── STORED RECORDS

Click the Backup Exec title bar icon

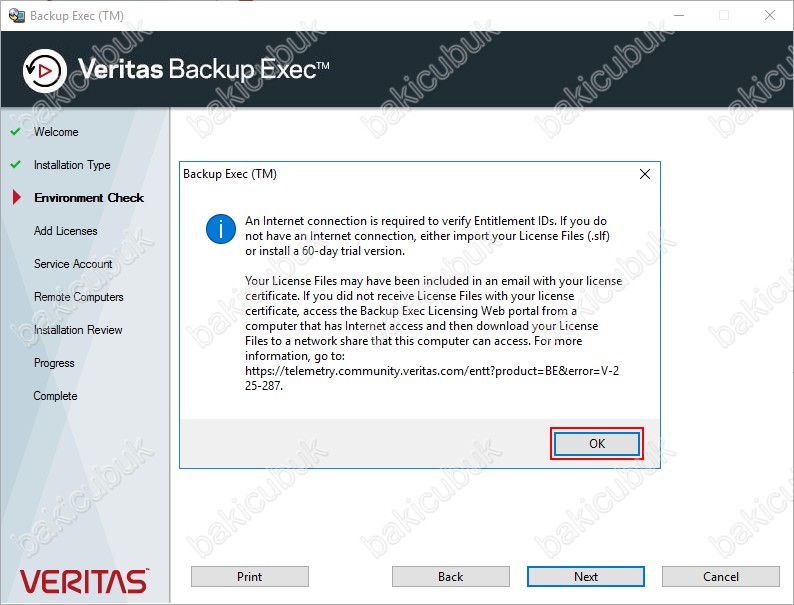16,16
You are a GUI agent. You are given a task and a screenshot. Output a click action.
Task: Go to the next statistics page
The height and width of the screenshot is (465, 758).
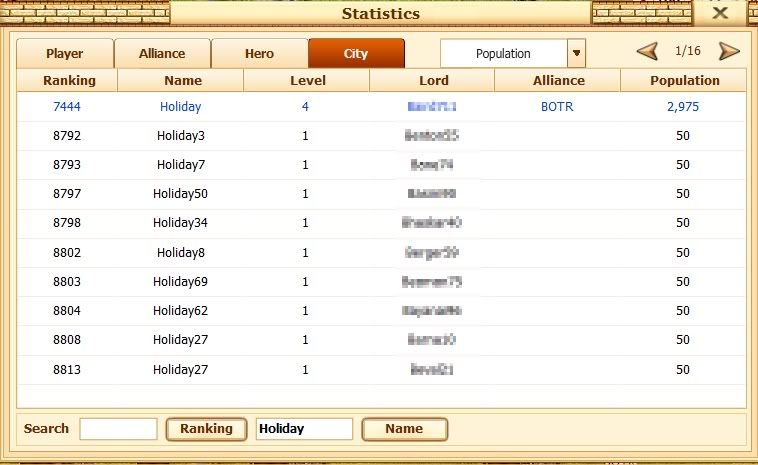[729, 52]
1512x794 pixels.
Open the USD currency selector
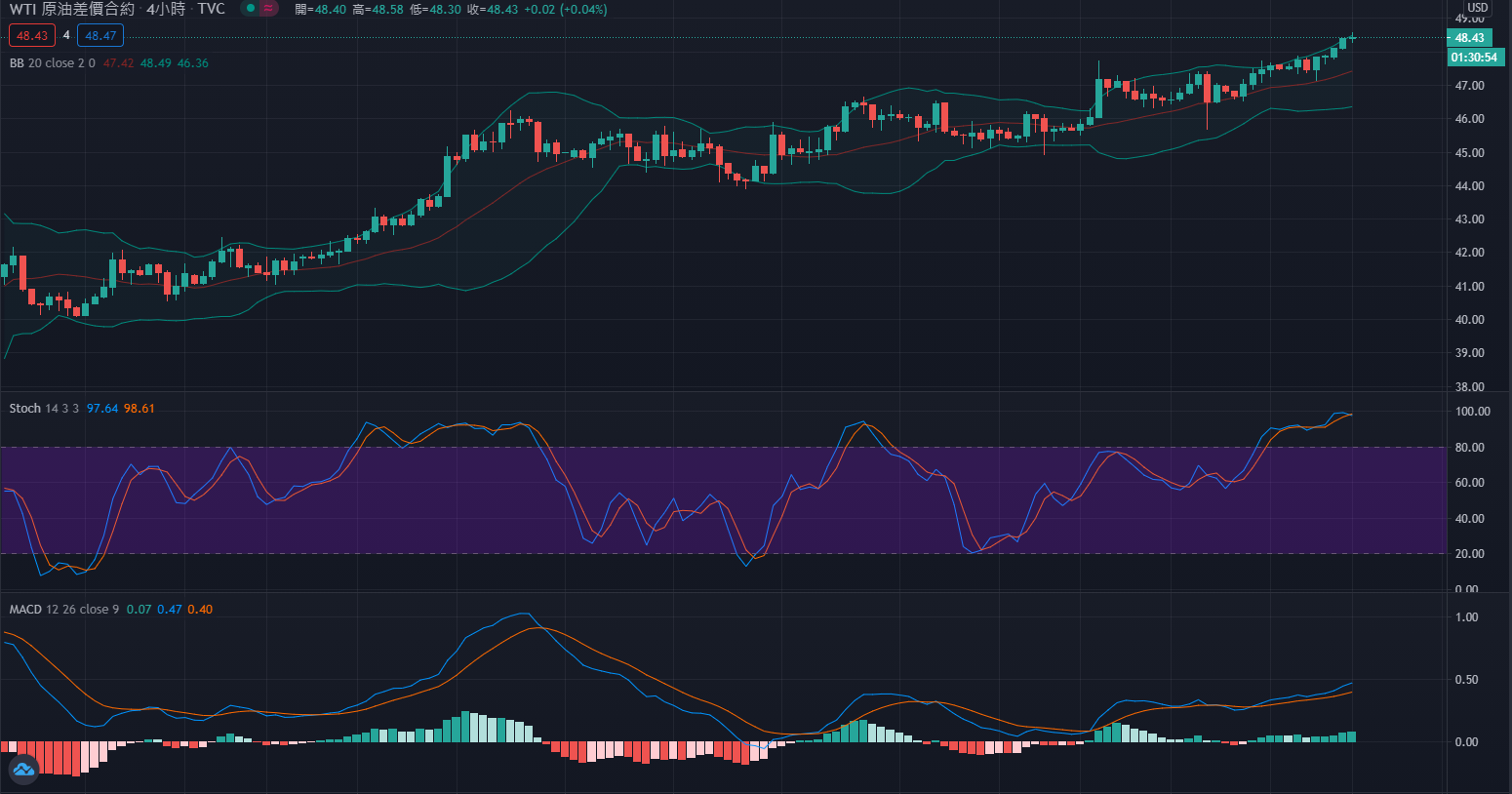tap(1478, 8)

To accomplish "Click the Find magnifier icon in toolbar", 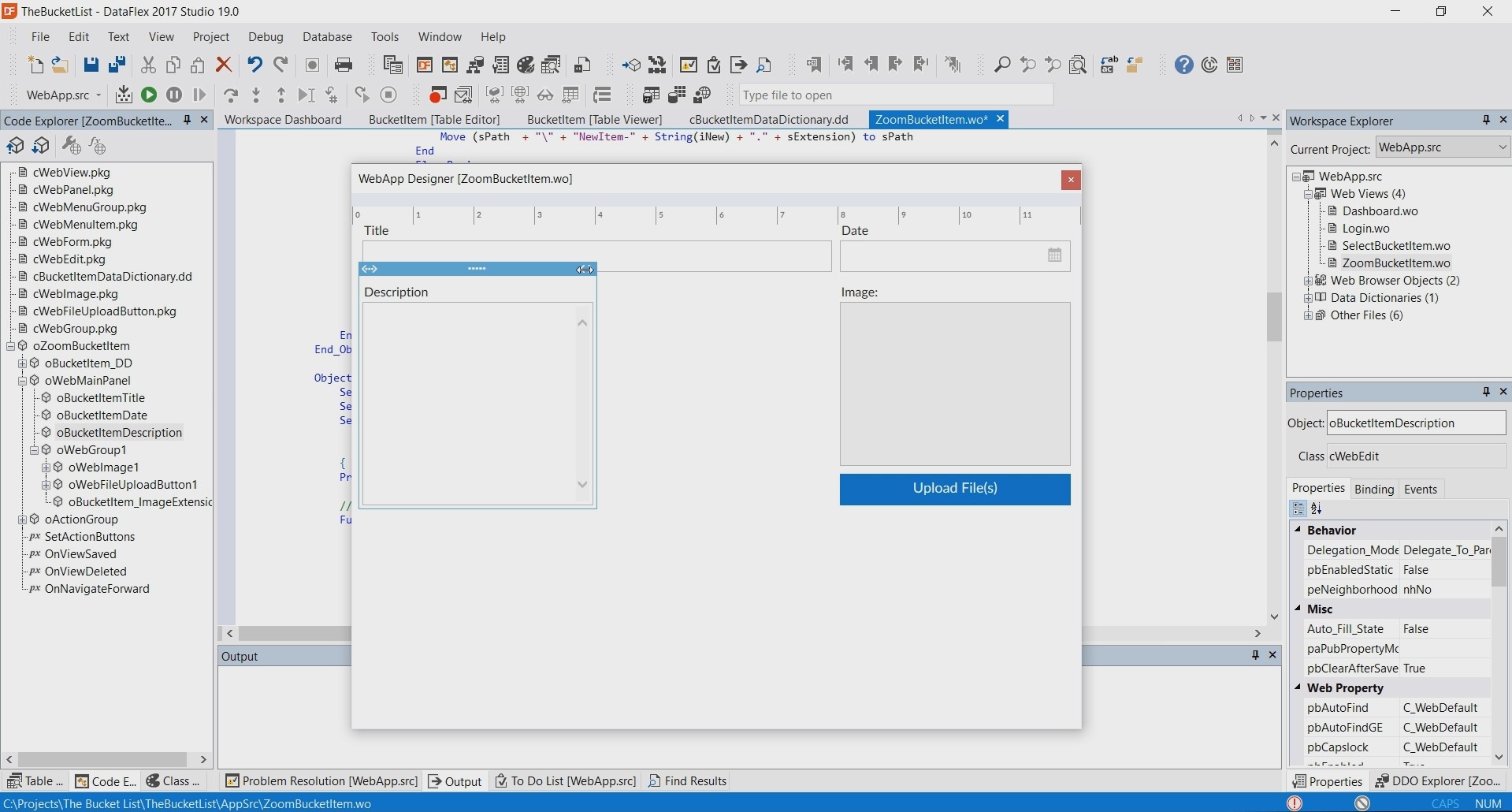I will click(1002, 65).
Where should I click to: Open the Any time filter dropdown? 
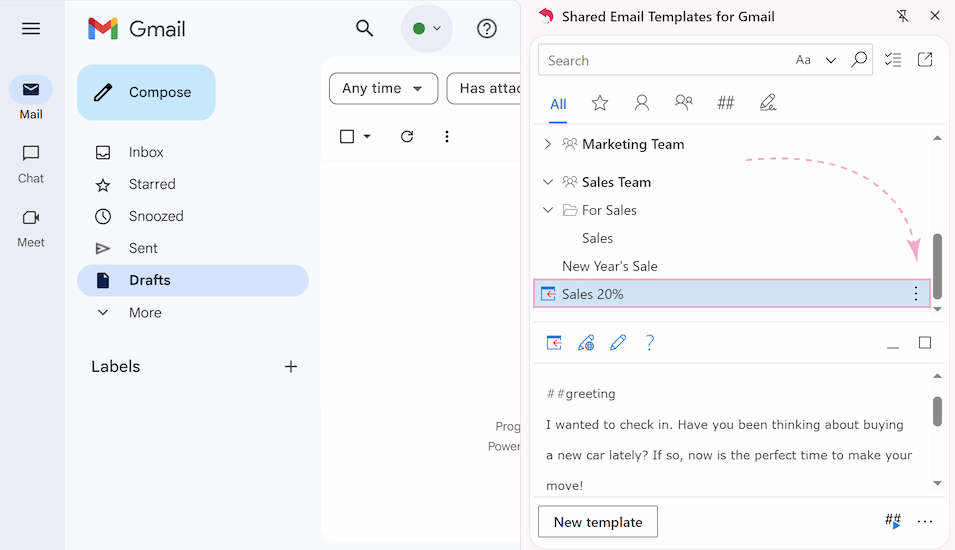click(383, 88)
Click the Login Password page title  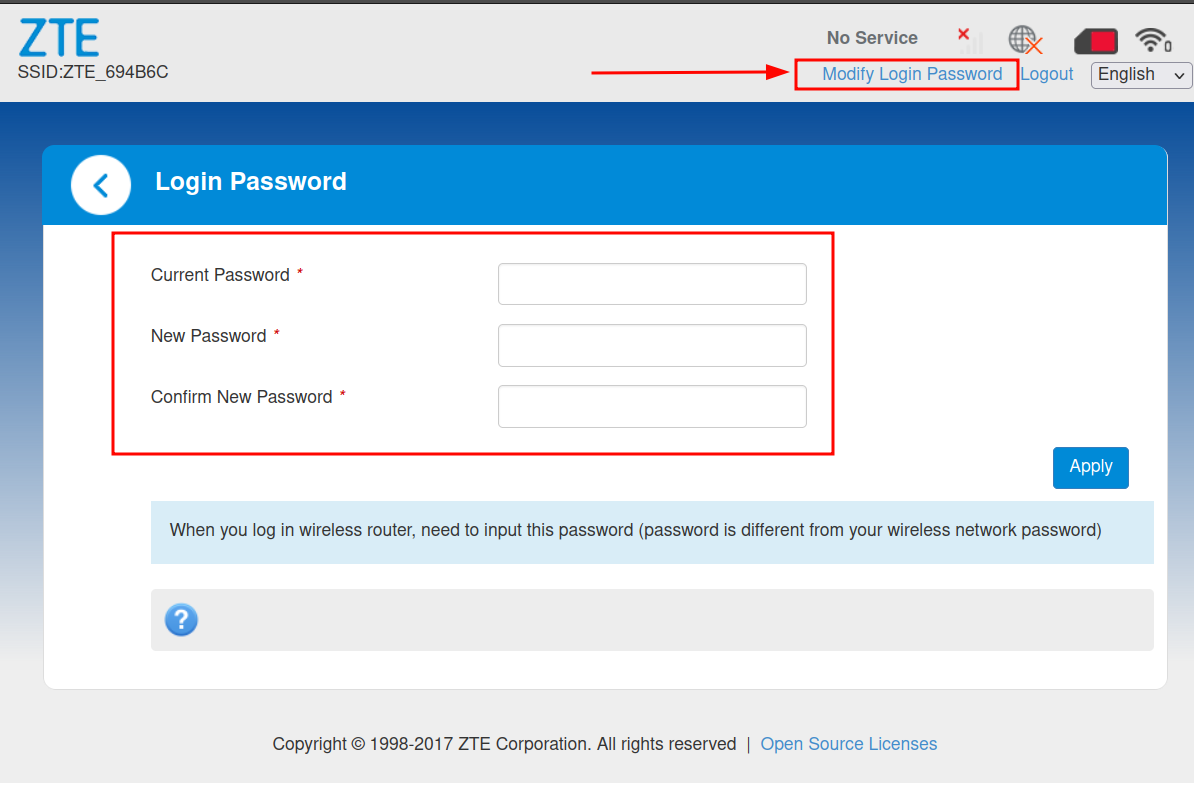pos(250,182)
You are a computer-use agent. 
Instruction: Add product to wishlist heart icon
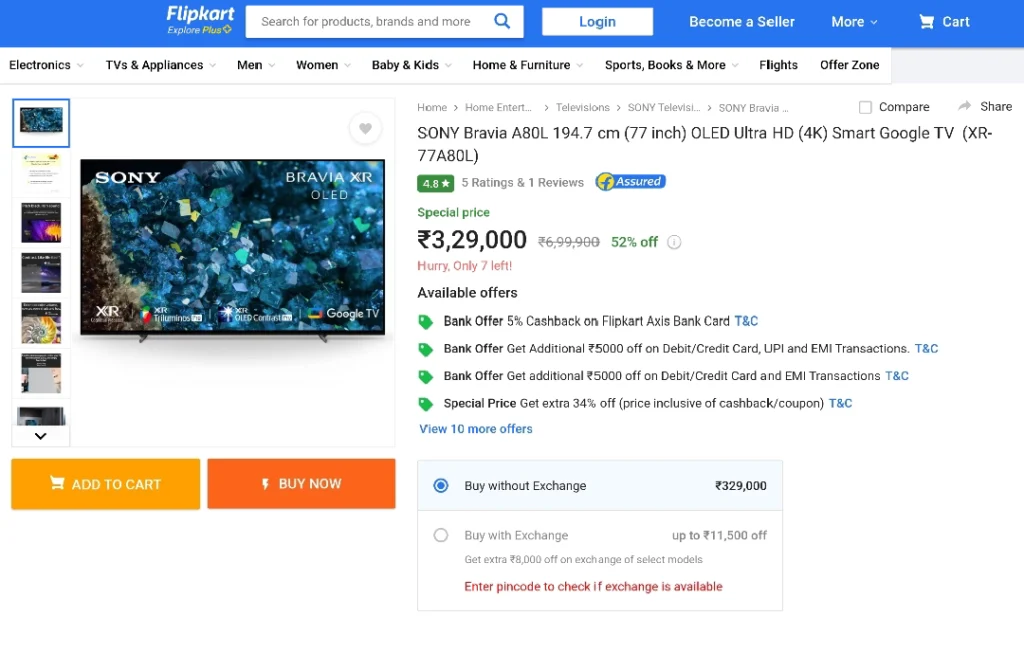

────

**GIVEN PROBLEM:**
Rewrite the part of the records that opens with the line containing "You are a GUI" and closes with the line containing "tap(1478, 8)" as a Markdown table with the columns Row and Line, one numbered row per line and blank lines omitted. Leave the pictures out of the table.

**SOLVED EXERCISE:**
| Row | Line |
|---|---|
| 1 | You are a GUI agent. You are given a task and a screenshot. Output a click action. |
| 2 | Task: Go to the next statistics page |
| 3 | The height and width of the screenshot is (465, 758). |
| 4 | [729, 52] |
| 5 | 1512x794 pixels. |
| 6 | Open the USD currency selector |
| 7 | tap(1478, 8) |